■ Records provided
__________________________________________________
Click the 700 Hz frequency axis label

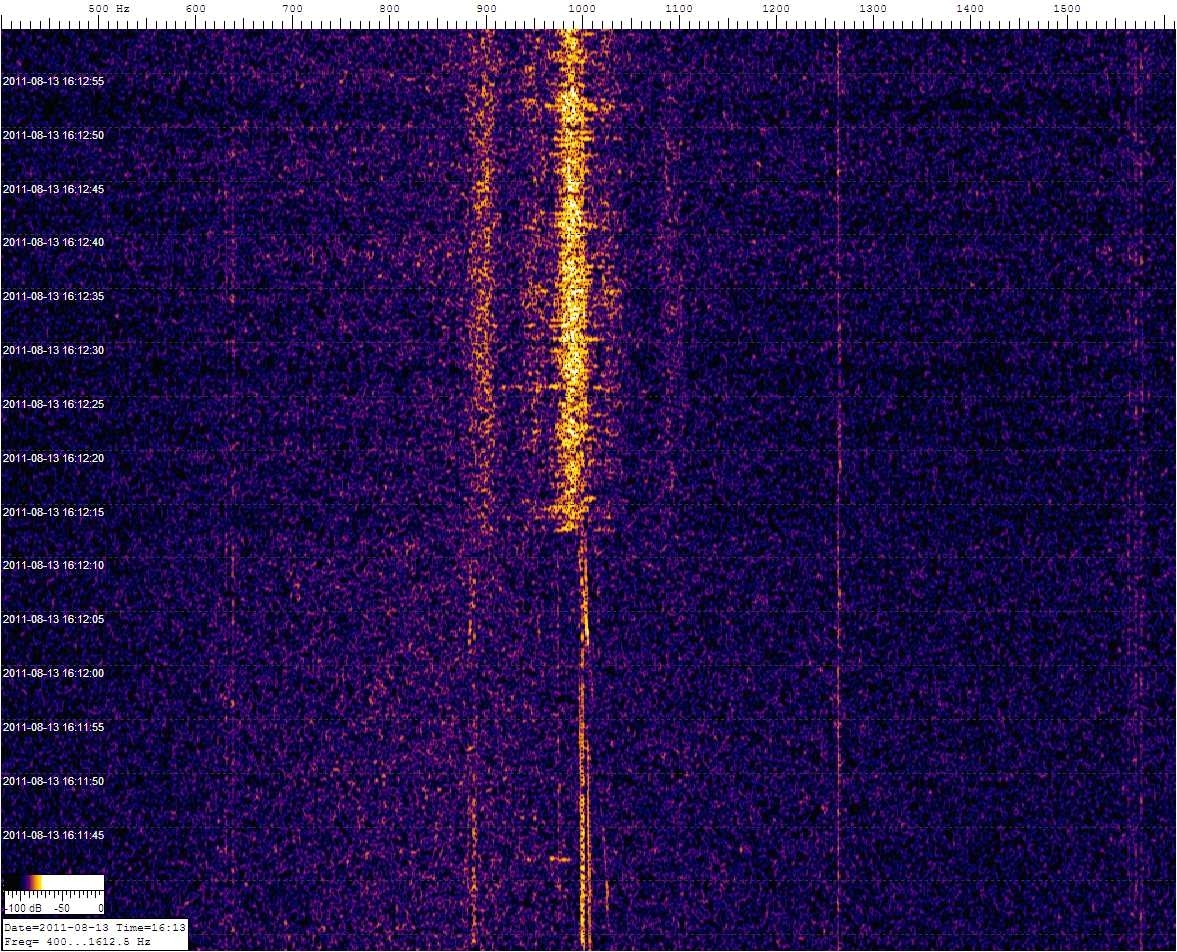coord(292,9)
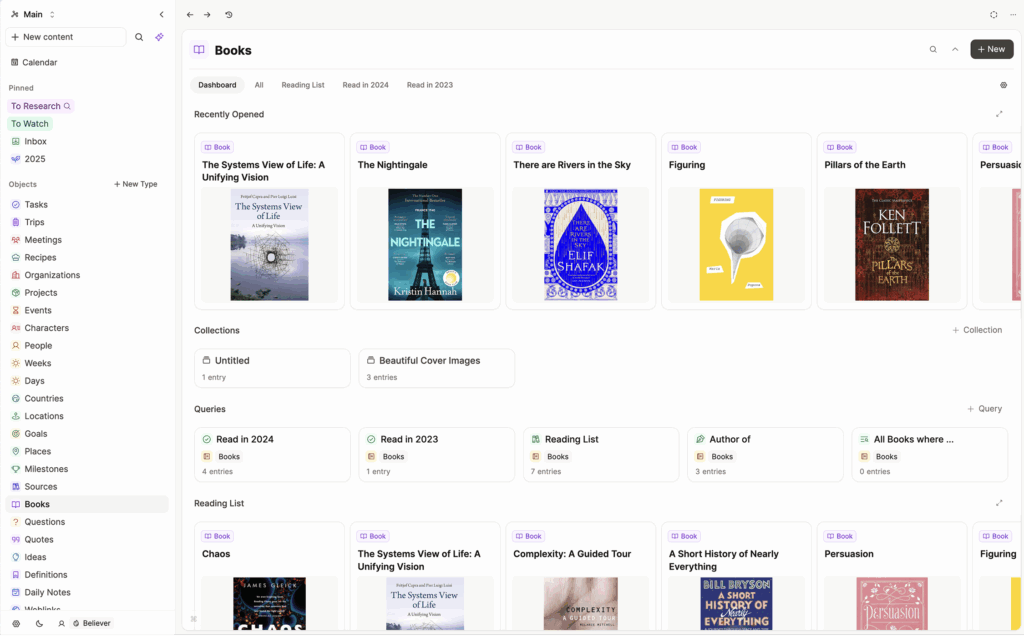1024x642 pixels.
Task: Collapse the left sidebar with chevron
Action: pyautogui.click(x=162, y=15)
__________________________________________________
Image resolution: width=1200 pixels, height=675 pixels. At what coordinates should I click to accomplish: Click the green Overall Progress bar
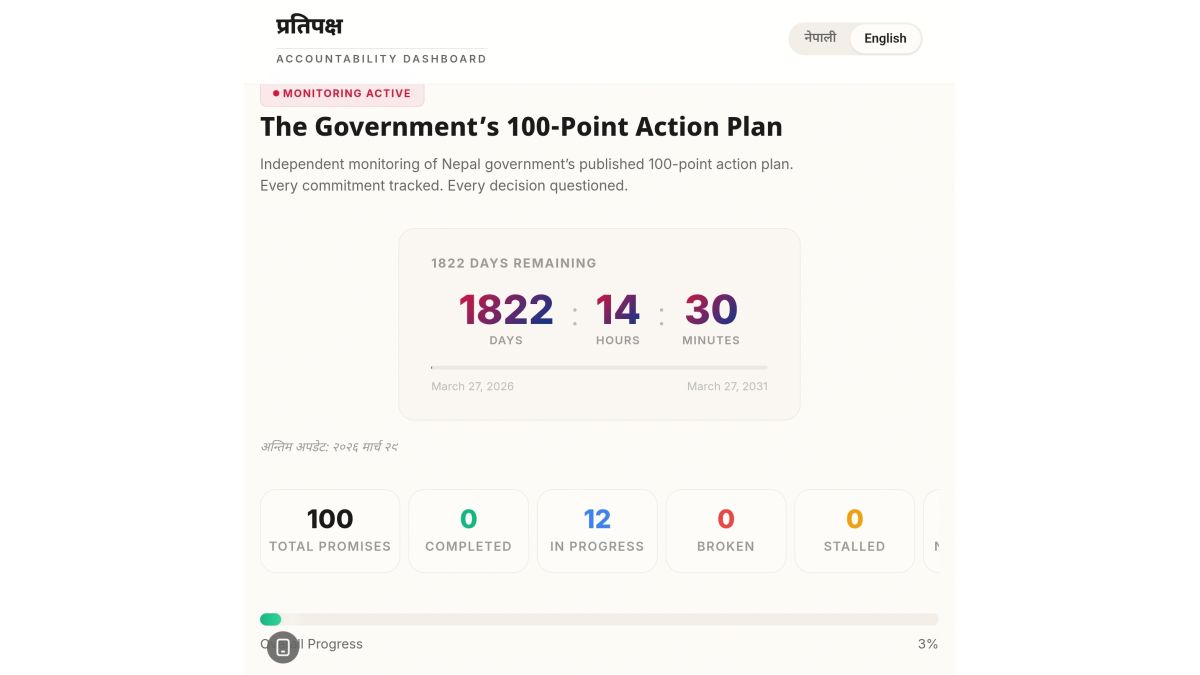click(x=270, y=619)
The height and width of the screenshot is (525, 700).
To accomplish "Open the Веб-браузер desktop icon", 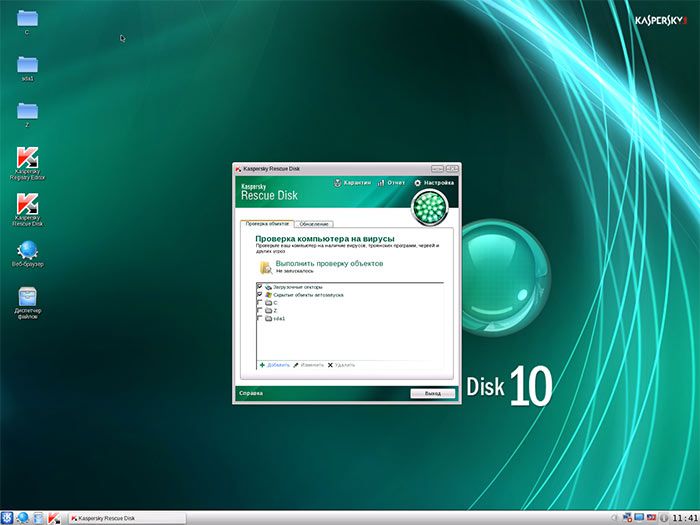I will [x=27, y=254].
__________________________________________________
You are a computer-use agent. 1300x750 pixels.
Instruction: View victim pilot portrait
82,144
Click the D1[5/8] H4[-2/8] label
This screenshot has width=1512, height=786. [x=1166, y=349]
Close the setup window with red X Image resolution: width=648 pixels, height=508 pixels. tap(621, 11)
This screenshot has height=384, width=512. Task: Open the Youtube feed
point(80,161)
__________________________________________________
Count the lines of the data that contain the string "Task", and reply with the number alone.

2